Le 28 septembre 2021, MEI a entamé des procédures en vertu de la LACC devant la Cour supérieure de justice de l’Ontario (la « Cour ») en raison de ses problèmes de liquidités, lesquels se sont aggravés avec les répercussions considérables de la pandémie sur le secteur de la restauration. Le 1er octobre 2021, MEI a déposé une demande visant l’approbation d’une opération proposée (l’« opération proposée ») conclue le jour précédant le début des procédures en vertu de la LACC.
Aux termes de l’opération proposée, MEI transférerait la presque totalité de ses actifs et de ses passifs à une nouvelle entité (l’« acheteur ») qui serait la propriété des actionnaires actuels de MEI, y compris Mark McEwan.
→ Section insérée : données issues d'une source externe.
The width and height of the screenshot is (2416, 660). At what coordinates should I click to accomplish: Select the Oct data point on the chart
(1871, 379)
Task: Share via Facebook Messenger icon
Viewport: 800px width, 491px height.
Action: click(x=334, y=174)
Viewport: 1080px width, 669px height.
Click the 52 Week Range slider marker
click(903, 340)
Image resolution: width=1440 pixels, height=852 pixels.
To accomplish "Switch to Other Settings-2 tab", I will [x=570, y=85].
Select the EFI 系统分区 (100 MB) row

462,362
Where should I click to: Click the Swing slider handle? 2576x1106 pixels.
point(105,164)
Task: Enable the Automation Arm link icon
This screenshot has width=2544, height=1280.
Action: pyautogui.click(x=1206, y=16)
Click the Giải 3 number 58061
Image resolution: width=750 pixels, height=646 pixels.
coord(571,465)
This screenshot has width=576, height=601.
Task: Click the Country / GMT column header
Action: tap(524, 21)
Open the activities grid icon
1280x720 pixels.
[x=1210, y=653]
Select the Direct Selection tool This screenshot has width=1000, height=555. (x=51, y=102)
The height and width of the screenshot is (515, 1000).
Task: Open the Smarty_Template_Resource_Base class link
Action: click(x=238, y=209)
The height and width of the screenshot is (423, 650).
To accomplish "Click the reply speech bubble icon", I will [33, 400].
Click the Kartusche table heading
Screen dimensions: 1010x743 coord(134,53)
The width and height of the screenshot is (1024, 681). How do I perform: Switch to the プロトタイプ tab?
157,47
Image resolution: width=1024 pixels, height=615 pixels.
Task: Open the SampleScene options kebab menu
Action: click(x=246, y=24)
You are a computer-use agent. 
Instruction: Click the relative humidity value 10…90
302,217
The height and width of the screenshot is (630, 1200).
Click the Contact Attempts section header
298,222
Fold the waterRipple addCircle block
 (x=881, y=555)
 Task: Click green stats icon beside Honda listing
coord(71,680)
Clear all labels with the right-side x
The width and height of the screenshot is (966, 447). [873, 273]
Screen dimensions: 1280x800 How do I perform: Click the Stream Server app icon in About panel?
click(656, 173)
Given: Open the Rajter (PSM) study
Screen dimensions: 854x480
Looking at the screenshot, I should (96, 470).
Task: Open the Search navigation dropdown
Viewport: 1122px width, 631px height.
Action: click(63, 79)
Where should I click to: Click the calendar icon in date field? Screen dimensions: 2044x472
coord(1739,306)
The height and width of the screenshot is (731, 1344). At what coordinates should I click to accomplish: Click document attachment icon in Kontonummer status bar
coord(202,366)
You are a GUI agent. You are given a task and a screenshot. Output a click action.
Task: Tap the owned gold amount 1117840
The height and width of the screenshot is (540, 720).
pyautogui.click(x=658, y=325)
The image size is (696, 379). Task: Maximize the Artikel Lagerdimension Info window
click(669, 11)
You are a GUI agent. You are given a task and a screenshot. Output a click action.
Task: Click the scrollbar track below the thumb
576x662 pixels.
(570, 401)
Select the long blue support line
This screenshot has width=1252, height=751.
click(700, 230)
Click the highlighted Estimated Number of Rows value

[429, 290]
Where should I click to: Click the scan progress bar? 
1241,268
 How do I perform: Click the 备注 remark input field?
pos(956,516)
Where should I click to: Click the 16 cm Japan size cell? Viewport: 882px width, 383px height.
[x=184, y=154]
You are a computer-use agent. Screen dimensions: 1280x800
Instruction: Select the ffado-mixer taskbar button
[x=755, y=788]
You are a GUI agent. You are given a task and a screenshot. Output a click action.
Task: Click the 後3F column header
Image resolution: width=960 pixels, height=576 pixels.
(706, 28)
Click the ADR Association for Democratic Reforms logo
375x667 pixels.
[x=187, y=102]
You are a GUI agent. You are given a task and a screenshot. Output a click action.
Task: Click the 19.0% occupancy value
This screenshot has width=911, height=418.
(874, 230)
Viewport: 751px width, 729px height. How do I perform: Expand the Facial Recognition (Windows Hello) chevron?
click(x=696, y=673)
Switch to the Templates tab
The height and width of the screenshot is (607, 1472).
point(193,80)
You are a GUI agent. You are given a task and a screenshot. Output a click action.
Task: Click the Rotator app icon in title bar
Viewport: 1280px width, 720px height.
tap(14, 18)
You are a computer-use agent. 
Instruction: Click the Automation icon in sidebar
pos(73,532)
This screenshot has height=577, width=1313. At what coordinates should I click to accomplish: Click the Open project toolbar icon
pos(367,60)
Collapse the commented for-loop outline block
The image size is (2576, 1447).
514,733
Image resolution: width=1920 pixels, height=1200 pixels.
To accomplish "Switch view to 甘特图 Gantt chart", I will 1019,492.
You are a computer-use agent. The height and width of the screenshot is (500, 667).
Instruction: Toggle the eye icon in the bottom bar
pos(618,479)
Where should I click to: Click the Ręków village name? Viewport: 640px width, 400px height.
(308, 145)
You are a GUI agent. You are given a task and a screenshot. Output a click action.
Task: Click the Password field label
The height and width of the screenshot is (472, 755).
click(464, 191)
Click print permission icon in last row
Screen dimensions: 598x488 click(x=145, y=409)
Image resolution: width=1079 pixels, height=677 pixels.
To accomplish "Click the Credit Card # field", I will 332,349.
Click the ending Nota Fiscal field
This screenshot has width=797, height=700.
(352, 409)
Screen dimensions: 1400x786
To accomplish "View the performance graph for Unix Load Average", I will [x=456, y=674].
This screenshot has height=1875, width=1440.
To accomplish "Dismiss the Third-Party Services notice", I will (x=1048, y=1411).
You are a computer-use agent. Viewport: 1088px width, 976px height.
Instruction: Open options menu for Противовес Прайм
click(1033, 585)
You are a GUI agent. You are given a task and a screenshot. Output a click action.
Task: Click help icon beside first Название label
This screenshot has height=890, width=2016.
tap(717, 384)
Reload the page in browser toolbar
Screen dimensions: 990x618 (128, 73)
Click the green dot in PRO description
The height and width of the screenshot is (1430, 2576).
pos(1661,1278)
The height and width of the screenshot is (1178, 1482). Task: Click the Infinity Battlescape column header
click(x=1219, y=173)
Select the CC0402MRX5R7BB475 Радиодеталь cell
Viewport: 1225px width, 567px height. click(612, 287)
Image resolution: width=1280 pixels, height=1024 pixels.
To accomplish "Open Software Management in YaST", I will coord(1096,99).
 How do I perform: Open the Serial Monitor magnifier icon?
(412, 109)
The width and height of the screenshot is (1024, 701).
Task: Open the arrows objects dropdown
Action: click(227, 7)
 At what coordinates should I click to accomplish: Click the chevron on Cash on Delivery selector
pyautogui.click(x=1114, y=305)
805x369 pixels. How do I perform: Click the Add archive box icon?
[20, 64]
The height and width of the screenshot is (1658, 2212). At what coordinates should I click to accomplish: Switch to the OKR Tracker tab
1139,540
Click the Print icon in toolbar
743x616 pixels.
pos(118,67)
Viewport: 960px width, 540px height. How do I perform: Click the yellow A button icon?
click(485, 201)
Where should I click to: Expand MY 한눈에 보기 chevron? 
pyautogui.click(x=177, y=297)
L’opération proposée prévoyait également que toutes les obligations dites « normales » seraient prises en charge par l’acheteur, à l’exception des baux de deux commerces non rentables de MEI. Par conséquent, l’opération proposée visait à éliminer le passif lié aux baux de ces deux commerces. Bien que l’un des propriétaires de ces lieux ait été en mesure de négocier un règlement avec MEI avant la tenue des procédures, l’autre (le « propriétaire opposé ») n’a pas été en mesure de faire de même et s’est donc opposé à l’opération proposée. Le propriétaire opposé a par ailleurs présenté une solution de rechange (l’« opération de rechange »), laquelle prenait essentiellement la même forme que l’opération proposée. Aux termes de l’opération de rechange, le propriétaire opposé deviendrait lui-même l’acheteur et prendrait en charge le bail du commerce concerné. De plus, l’opération de rechange serait soumise à une condition relative à la vérification diligente.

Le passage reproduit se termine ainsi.